What you are asked to do:
Arrange the data as a JSON list of strings, with one string per line and blank lines omitted, starting at the beginning of the data and ending at the line containing "[x=817, y=113]", with both of these lines included.

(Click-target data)
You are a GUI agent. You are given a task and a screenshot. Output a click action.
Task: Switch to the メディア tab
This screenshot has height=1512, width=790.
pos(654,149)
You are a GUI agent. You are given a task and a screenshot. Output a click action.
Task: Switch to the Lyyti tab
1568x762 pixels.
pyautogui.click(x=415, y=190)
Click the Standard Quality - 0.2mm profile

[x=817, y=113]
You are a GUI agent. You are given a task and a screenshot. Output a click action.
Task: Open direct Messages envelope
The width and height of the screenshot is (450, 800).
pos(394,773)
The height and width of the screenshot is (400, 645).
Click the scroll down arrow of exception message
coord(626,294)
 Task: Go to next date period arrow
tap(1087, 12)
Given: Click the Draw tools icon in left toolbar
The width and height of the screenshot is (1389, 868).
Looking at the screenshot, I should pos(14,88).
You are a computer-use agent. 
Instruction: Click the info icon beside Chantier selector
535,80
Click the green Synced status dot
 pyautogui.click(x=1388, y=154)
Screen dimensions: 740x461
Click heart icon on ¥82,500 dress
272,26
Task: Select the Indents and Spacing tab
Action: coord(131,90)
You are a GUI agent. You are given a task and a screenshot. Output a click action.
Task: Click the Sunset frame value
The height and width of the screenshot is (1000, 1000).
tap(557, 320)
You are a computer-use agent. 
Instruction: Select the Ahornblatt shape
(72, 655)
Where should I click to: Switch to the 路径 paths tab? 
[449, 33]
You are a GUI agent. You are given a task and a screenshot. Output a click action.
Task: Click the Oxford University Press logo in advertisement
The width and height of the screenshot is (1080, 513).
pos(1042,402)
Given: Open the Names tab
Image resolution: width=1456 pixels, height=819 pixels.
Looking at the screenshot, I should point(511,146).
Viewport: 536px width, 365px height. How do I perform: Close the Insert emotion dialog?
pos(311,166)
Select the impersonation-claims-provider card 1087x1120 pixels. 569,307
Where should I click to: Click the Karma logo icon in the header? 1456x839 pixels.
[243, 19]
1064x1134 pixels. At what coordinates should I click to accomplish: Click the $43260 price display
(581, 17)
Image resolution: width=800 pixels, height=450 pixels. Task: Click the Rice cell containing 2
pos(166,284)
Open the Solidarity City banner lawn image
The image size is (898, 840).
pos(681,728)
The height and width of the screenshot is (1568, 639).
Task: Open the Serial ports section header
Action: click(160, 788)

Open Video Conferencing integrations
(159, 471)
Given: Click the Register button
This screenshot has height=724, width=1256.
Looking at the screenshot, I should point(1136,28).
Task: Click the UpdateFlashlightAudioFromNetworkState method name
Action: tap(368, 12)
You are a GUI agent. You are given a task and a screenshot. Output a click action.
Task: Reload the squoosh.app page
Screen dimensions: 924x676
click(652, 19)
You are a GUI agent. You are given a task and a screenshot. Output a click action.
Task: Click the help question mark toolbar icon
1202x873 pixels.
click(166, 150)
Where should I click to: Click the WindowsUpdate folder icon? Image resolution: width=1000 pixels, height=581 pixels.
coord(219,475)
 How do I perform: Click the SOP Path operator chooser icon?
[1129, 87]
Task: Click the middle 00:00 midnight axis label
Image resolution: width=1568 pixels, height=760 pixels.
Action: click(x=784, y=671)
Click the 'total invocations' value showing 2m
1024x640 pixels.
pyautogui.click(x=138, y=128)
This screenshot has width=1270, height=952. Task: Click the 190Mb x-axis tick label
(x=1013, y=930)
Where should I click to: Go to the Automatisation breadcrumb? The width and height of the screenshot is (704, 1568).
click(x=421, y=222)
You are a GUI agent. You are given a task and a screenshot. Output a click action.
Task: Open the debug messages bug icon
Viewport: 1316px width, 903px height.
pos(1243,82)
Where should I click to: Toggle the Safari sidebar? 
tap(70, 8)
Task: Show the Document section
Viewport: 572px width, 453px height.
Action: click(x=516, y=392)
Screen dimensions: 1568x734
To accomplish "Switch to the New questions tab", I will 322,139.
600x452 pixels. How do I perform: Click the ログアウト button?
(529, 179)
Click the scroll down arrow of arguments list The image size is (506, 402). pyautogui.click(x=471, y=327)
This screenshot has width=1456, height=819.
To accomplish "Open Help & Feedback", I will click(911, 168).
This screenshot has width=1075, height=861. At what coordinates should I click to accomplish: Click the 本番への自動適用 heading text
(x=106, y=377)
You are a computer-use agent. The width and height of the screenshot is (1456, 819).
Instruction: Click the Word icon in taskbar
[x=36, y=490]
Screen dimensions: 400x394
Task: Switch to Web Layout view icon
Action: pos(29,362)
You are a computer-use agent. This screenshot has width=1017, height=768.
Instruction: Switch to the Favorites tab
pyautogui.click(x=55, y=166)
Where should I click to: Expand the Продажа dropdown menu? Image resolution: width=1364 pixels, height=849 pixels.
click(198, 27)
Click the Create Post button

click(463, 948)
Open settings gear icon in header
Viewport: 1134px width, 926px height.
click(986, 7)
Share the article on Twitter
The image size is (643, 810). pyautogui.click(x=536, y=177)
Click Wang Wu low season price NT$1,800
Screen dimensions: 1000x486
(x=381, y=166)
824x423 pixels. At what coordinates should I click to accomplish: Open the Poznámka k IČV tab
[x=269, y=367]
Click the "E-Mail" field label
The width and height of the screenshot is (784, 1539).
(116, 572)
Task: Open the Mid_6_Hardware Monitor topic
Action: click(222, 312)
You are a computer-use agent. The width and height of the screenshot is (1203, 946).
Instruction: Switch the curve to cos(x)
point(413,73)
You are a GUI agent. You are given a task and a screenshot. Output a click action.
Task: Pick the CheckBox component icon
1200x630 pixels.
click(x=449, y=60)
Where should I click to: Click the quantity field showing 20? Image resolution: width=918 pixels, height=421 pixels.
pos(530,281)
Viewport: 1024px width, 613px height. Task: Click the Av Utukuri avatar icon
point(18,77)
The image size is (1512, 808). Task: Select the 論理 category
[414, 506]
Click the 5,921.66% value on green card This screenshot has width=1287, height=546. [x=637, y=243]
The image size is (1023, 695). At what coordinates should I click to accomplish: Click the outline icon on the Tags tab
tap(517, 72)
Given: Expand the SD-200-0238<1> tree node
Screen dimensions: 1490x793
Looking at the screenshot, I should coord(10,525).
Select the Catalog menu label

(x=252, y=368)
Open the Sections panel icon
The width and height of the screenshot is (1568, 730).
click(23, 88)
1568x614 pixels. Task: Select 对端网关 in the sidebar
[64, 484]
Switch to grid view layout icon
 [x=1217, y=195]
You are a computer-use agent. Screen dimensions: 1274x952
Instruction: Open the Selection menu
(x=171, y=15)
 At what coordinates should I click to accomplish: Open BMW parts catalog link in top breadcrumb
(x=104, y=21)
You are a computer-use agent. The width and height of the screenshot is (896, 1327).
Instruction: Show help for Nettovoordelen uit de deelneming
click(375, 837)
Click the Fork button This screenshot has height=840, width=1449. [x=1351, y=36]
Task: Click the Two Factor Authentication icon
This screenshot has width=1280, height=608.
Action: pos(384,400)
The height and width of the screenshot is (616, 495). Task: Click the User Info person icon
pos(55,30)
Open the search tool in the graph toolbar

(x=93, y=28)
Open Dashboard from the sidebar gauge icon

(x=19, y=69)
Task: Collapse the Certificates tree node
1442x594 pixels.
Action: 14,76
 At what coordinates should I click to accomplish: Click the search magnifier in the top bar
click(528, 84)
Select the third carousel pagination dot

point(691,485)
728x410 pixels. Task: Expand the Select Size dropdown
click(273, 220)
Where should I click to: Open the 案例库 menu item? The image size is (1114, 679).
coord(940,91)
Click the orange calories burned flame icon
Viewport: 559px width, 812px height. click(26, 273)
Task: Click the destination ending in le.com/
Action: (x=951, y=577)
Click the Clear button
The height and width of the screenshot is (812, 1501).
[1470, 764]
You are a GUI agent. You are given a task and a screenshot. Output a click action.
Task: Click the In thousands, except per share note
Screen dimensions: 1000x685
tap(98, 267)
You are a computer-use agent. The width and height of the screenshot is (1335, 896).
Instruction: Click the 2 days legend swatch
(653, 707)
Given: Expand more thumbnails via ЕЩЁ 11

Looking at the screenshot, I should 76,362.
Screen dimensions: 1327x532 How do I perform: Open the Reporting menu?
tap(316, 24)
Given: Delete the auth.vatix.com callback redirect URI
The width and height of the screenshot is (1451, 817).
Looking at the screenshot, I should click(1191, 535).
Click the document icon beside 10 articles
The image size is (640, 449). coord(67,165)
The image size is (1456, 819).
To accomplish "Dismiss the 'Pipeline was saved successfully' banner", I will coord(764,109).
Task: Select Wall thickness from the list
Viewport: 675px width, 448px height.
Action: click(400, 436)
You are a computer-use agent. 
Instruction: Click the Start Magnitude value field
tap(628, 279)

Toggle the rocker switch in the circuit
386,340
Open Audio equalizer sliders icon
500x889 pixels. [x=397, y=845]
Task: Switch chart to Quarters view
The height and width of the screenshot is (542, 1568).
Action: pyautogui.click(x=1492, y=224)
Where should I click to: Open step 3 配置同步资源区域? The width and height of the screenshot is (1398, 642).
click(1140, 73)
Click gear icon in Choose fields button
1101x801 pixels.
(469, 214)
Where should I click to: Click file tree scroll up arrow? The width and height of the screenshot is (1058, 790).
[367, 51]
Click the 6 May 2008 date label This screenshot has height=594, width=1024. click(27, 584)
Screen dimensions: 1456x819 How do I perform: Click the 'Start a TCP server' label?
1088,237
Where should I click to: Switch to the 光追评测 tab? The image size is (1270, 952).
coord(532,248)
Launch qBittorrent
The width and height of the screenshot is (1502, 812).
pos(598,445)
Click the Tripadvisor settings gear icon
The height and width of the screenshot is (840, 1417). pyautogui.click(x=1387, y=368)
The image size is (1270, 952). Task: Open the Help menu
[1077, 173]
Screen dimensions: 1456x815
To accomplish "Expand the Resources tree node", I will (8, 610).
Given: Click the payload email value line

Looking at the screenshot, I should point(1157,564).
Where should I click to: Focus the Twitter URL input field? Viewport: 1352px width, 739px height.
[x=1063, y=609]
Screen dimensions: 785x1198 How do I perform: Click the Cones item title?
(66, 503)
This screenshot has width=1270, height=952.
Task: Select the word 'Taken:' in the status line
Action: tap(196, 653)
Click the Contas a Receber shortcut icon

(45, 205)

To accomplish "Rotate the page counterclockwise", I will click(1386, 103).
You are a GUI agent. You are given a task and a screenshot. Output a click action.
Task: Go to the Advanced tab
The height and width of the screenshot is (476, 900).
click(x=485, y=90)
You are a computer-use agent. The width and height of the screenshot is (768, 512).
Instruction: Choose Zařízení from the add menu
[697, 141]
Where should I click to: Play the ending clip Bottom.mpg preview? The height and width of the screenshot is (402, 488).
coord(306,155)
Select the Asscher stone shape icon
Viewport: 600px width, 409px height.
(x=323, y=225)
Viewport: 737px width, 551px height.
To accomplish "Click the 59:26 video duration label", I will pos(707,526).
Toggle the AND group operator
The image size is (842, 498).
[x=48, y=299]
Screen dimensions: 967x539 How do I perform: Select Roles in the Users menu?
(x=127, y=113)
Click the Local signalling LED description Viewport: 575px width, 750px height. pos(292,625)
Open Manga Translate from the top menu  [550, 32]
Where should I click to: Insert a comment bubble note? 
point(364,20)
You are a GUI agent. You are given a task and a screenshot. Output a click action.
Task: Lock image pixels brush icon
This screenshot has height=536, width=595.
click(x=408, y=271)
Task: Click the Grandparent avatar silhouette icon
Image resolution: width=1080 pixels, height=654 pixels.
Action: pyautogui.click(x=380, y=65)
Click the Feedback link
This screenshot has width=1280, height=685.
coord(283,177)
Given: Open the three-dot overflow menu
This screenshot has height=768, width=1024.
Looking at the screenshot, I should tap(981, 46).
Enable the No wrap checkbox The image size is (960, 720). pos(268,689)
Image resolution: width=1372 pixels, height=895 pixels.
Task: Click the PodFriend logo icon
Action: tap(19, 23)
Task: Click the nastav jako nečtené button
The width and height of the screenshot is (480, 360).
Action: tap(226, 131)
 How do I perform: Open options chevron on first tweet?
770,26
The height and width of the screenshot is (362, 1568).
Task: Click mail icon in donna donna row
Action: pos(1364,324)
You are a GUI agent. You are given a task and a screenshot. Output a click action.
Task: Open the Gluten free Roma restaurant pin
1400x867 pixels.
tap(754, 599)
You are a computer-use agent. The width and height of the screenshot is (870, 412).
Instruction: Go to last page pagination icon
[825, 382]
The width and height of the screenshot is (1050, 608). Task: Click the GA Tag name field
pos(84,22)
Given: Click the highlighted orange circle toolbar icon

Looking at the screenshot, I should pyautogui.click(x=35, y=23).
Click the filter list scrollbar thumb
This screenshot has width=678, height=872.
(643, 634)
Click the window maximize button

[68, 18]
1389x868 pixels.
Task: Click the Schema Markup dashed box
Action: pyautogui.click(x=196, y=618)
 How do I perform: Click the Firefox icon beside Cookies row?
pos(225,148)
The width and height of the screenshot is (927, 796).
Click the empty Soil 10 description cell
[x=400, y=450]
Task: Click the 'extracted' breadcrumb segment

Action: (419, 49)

Exercise response:
[
  "You are a GUI agent. You are given a task and a screenshot. Output a click action.",
  "Task: Switch to the メディア tab",
  "This screenshot has height=1512, width=790.",
  "pos(654,149)",
  "You are a GUI agent. You are given a task and a screenshot. Output a click action.",
  "Task: Switch to the Lyyti tab",
  "1568x762 pixels.",
  "pyautogui.click(x=415, y=190)",
  "Click the Standard Quality - 0.2mm profile",
  "[x=817, y=113]"
]